Autonomy Comes At Too High A Cost

I originally posted this in a comment, but then I remembered that it’s Wednesday and I’m (nominally) the Wednesday guest poster here, sooooo:

I got an email from the chancellor of UW-Madison yesterday, as I’m an employee of the university. You may remember that former chancellor Biddy Martin was the one advocating for greater autonomy from the state for the UW system, and UW-Madison in particular in the first place, and she actually left in no small part because it hadn’t gone through fast enough for her. Current chancellor Rebecca Blank, however, is less excited about all of this:

The $300 million cut is believed to be the largest in the history of the university. In the past, large cuts have always been mitigated by additional tuition revenue from both resident and nonresident students.

This proposed cut, on top of the reduction in the last state budget, would result in a more than 15 percent decrease in state funds to the university over a four-year period. Fully absorbing these cuts would harm our students and their educational experience.

I appreciate the opportunity for additional flexibility and management efficiencies that a public authority might bring, and would work hard to implement these effectively on our campus. It would be challenging, however, to engage in a major reorganization while also coping with a large budget cut.

And Scotty just imposed a two-year tuition freeze, too, because apparently we have a “sizeable surplus”…

4 thoughts on “Autonomy Comes At Too High A Cost

  1. Not to mention that the “autonomy” would not include such things as being able to research “facts” or other well-known tools of liberalism, without the interference of GOP legislators, who know best, really, for the university. The whole stem cell debacle turned out so well.

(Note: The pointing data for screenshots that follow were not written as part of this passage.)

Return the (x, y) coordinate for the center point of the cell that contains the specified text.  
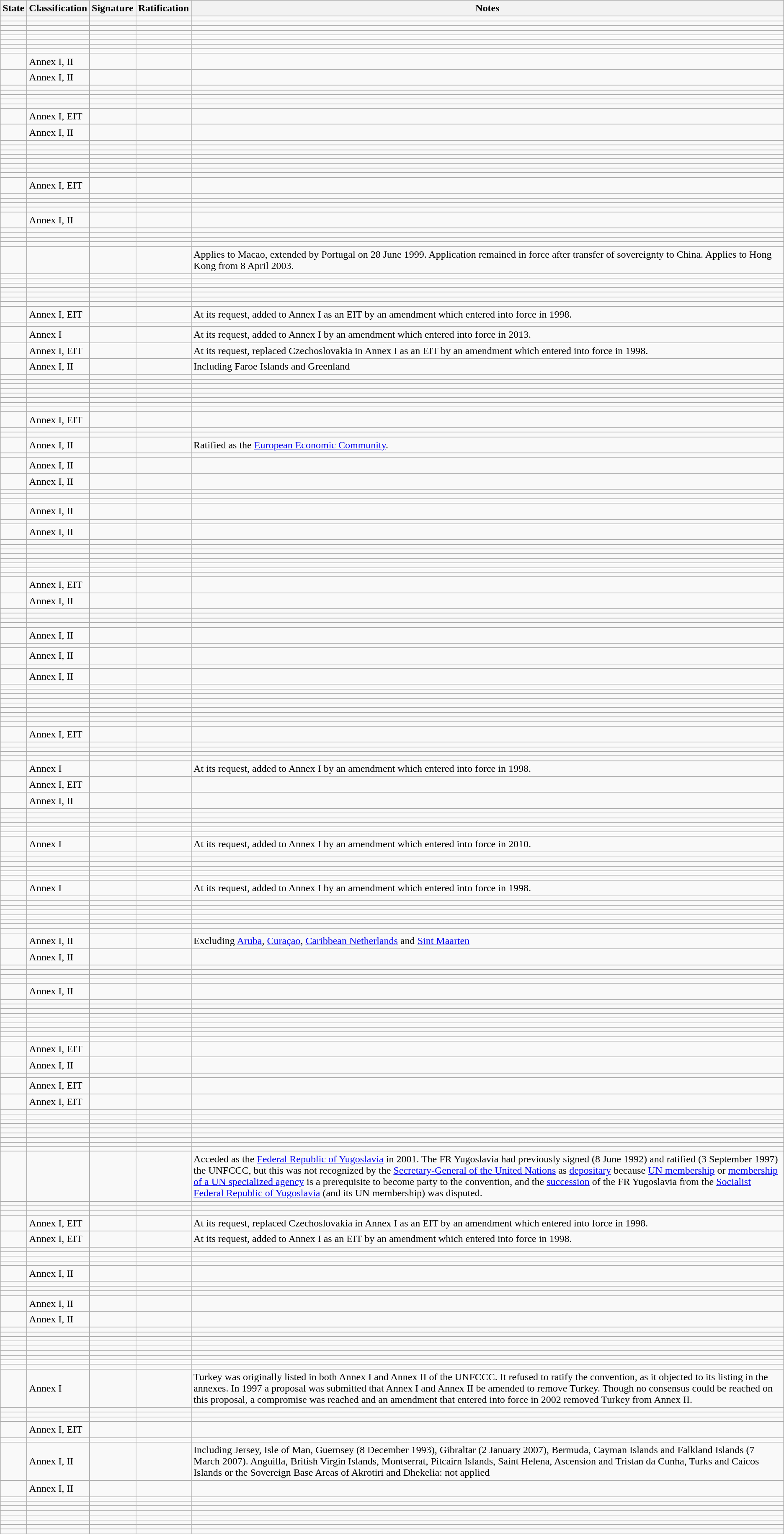
Ratified as the European Economic Community. (487, 444)
Signature (113, 8)
At its request, added to Annex I by an amendment which entered into force in 2010. (487, 844)
Classification (58, 8)
Ratification (163, 8)
Excluding Aruba, Curaçao, Caribbean Netherlands and Sint Maarten (487, 941)
Notes (487, 8)
At its request, added to Annex I by an amendment which entered into force in 2013. (487, 335)
State (13, 8)
Including Faroe Islands and Greenland (487, 366)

  2. Let’s see, tuition freeze, funding cut, no concomitant freeze or reduction in the university system’s operating expenses, and it looks like Gov. Scotty will come out at the beginning of 2016 with his frowniest face and solemnly intone that as much as he hates to do it, it appears that Wisconsin can no longer afford such an extensive and luxurious university system, and as heavy as it weighs on his heart, campuses will have to close, students will have to go elsewhere, and faculty and staff will get their walking papers.

    The business interests will cheer, Walker will get the hagiographic treatment from the conservative media, and Tea Baggers across the country will call him their boy. In about 2019, we will hear from those same business interests that the labor pool in Wisconsin seems to be just too dumb to be hired for some strange reason, and the blame will be apportioned to those goddam socialist teachers unions that are strangling the state.